Diakui, wayang suket bukan hal baru. Wayang kontemporer ini sudah ada sejak dulu. Hanya saja, mereka menilai, wayang gaga bisa memancing interaksi antara dalang atau pendongeng, dengan anak-anak.
“Tidak hanya mendongeng atau pertunjukan saja, kami juga menggelar workshop setiap tampil. Jadi anak-anak dapat langsung belajar cara membuat wayang dari suket. Ada beberapa metode pemetaan kami juga terkait sikap anak terhadap hal baru, cara mereka menyelesaikan masalah, dan cara mereka kemudian menunjukkan hasil karya mereka, melalui dongeng,” paparnya.
Metode itu sepertinya cukup efektif. Sebab, setelah beberapa kali dilakukan, ternyata ada hal-hal ytang membuat anak-anak jadi tertarik dan semangat mendengarkan dongeng.
Tidak hanya mengejar misi membudayakan dongeng. Karena konsep pertunjukan wayang gaga bisa dikategorikan sebagai dolanan bocah.

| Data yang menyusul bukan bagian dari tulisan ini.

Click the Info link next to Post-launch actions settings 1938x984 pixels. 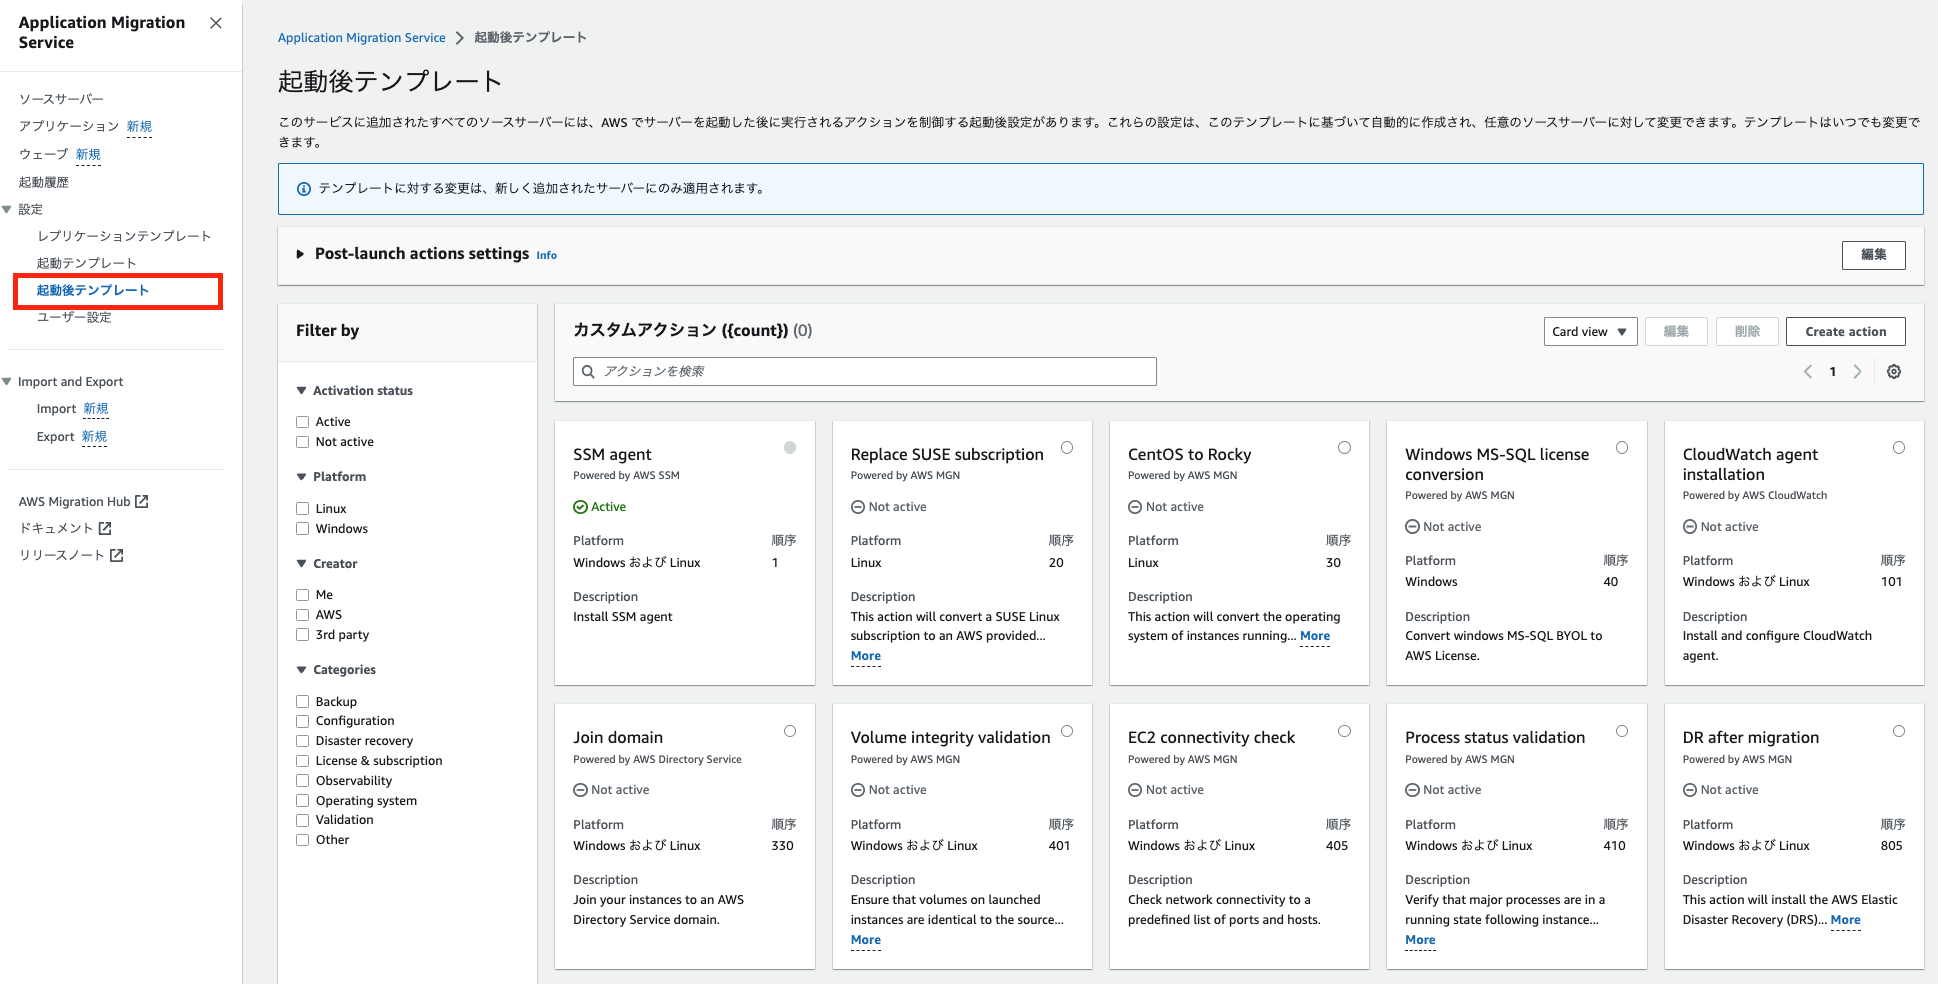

Jadi, sebetulnya siapa pun bisa mengikuti permainan ini dan bisa mengikuti ceritanya. Yang kadang-kadang ceritanya bisa mengembang atau mebgerucut sesuai dengan kebutuhan.
Dengan media wayang gaga ini, pihaknya berharap bisa mematri pesan moral kepada anak-anak. Setidaknya ada waktu minimal dua jam, anak-anak bisa sejenak melupakan smartphone.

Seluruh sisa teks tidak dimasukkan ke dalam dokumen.